Damit wird die 2012er Verleihung nicht im deutschsprachigen Raum ausgestrahlt.

Die CMA und ihr Lizenzhändler waren nicht bereit, den Forderungen des Schweizer Fernsehens nachzugeben. Da die Show in den USA in High Definition aufgenommen und in HD, mit 5.1 Surround Sound, in den USA ausgestrahlt wird, wollte auch das Schweizer Fernsehen die Sendung in derselben  Qualität ausstrahlen, denn es ist den Zuschauern nicht zu vermitteln, dass das Programm in HD aufgenommen und in den USA in HD ausgestrahlt wird, aber hierzulande man sich mit einem 4:3 Bild und einfachem Stereo-Ton zufriedengeben muss.

Hinzu kommt, dass die CMA in den letzten Jahren immer wieder die Lizenzgeber gewechselt und sich dadurch der Preis für die Ausstrahlung nahezu verdoppelt hat. Das ist für den gebührenfinanzierten Fernsehsender natürlich nicht akzeptabel.

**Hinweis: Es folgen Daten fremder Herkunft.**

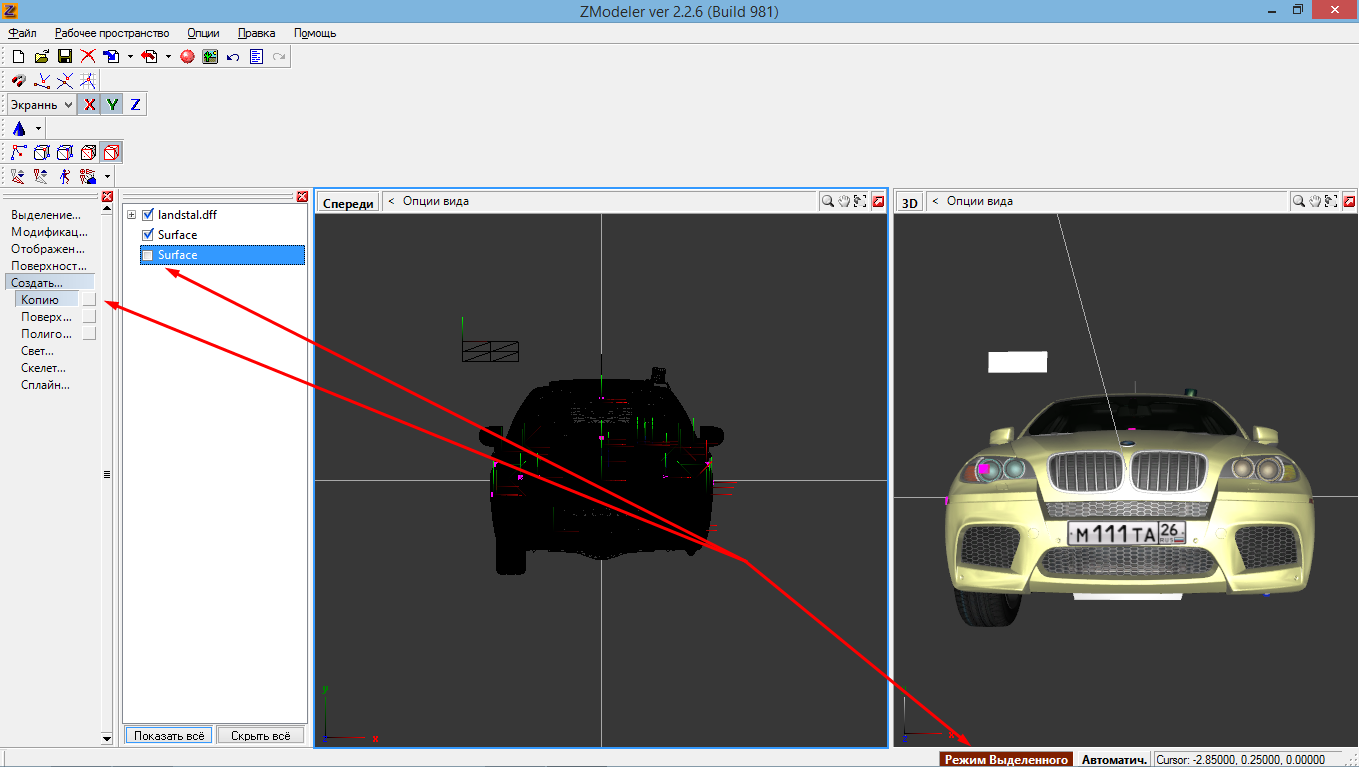Click the Скрыть всё button
Viewport: 1359px width, 767px height.
tap(260, 735)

Für Country-Fans, die sich seit Jahren darauf verlassen konnten, dass die Gala auf 3SAT übertragen wird, ist der Ausgang der Verhandlungen natürlich bitter. Die CMA, die durch ihre Mitglieder und die Musikindustrie finanziert wird, muss sich fragen, ob die Vernachlässigung des deutschsprachigen Raumes, darunter Deutschland als drittwichtigster Musikmarkt der Welt, nicht kontraproduktiv ist. Zur Aufgabe der CMA gehört es Country Music außerhalb den USA populärer zu machen, ob das aber mit Verschmähung der Country-Fans hierzulande und reiner Geldgier zu erreichen ist, ist fraglich.